Use this checklist to harden any LLM feature (chat, copilot, agent) so you can explain what the system saw, what it used, and what it returned.

1) Draw the boundary (non-negotiable)
- Write down: what data is allowed to enter prompts? What data is forbidden?
- Separate “inference data stores” (docs for retrieval) from “training datasets” (if any) with different IAM roles and different buckets/projects.
- Decide whether raw prompts/outputs are stored by default. If yes, define retention and access gates.
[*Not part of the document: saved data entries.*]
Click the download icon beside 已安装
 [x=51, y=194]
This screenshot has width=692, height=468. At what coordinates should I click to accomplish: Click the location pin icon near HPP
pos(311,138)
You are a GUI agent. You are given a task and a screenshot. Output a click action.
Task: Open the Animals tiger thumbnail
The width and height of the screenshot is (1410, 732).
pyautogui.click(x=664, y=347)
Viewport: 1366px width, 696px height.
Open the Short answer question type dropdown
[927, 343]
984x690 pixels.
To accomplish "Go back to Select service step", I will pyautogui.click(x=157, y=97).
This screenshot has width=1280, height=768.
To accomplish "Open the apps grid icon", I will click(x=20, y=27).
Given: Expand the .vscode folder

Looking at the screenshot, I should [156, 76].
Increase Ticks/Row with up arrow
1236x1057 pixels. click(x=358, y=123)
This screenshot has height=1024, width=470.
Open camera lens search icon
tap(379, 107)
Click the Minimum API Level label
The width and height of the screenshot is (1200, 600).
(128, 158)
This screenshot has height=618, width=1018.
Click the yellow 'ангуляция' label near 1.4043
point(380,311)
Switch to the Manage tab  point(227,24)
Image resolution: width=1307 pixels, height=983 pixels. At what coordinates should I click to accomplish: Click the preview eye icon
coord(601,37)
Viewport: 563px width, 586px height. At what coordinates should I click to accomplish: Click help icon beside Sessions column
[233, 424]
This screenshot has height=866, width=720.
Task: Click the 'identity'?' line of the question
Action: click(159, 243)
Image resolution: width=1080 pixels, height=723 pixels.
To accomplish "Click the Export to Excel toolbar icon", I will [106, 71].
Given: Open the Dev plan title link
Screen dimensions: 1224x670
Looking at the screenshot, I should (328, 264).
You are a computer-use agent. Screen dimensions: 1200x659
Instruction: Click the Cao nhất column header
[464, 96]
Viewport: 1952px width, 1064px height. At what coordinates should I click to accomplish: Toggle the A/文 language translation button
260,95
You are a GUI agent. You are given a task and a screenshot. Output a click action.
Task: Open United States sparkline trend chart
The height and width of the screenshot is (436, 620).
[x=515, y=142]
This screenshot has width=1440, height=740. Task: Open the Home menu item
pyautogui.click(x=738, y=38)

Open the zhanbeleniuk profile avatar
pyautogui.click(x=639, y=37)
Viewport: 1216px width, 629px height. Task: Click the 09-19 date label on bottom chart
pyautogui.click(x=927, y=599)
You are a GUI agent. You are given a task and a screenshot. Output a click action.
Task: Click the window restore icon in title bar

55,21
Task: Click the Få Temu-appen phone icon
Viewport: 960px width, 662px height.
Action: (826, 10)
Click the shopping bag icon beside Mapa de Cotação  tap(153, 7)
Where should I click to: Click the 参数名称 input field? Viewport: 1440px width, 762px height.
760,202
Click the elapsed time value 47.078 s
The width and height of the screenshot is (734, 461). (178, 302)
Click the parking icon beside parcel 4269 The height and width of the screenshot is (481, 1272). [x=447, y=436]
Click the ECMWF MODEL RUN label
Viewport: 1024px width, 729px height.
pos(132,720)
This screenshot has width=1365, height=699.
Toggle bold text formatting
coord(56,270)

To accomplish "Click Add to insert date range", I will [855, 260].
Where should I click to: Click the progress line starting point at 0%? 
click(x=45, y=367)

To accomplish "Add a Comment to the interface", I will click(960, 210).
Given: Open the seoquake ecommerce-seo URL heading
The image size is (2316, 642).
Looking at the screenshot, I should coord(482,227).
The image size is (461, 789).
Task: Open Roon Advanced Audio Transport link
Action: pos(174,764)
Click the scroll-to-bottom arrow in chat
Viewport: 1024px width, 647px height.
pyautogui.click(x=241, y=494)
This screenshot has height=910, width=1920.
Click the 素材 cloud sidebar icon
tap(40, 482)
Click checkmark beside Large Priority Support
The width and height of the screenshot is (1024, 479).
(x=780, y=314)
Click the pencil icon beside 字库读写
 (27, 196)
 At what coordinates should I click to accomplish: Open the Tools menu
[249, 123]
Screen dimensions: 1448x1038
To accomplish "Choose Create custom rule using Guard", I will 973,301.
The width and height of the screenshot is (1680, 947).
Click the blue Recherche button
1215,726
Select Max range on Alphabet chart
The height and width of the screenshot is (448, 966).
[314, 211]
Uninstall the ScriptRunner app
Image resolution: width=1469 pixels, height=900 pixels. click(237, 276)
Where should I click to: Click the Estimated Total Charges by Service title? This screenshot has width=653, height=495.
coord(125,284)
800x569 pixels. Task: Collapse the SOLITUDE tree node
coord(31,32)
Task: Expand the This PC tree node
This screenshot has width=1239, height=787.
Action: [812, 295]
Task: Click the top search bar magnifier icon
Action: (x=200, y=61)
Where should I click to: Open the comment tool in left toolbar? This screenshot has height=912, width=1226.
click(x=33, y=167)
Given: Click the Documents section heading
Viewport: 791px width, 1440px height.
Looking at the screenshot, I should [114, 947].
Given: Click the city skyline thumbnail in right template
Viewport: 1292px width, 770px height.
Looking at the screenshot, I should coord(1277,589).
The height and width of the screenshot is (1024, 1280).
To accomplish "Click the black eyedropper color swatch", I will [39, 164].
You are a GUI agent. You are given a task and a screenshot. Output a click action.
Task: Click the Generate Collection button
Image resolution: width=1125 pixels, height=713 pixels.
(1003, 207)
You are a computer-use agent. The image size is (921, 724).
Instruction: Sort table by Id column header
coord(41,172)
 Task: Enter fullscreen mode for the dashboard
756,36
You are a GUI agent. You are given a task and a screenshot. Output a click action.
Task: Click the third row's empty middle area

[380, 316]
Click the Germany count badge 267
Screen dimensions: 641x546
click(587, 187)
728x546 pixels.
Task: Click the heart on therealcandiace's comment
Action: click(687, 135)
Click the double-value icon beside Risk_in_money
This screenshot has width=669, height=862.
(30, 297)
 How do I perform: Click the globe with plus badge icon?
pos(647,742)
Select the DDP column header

2) Retrieval with permission correctness
- Enforce access checks before retrieval (per-document or per-row), not after generation.
- Ensure retrieval queries are always scoped by tenant_id and user permissions.
- Add a denial test: a user with no access must never retrieve a protected doc, even if they name it.

3) Citations and traceability
- Log retrieved doc IDs/chunk IDs for each response.
- In the UI, show citations for any factual or policy answer.
- Keep a minimal “receipt log” (request_id, model, retrieved chunks, tools called, output hash, safety decision).

4) Tool calling and agent safety
- Classify tools: read-only vs write/action tools.
- For write/action tools, require explicit user confirmation or a policy gate.
- Log tool name + args hash + result status.

5) Data hygiene upstream
- Redact obvious PII (emails, phone numbers, IDs) before indexing or prompting where feasible.
- Avoid indexing raw chat transcripts unless you have a clear user benefit and retention plan.
- For any tuning, only use content you own or have explicit rights to use; version the dataset.

6) Evaluation that replaces “train on more data” impulse
- Build a versioned test set of prompts you have rights to use.
- Score groundedness (answer must be supported by retrieved sources) and permission correctness.
- Gate releases behind feature flags; compare retrieval settings and prompts before considering tuning.

7) Incident readiness
- Define how to answer: “What did the assistant use to generate this output?”
- Define how to handle deletion requests for indexed documents.
- Define escalation: who can access raw logs, how access is approved, and how it’s audited.

If you can’t produce receipts without storing sensitive text everywhere, redesign the boundary first. That’s the product.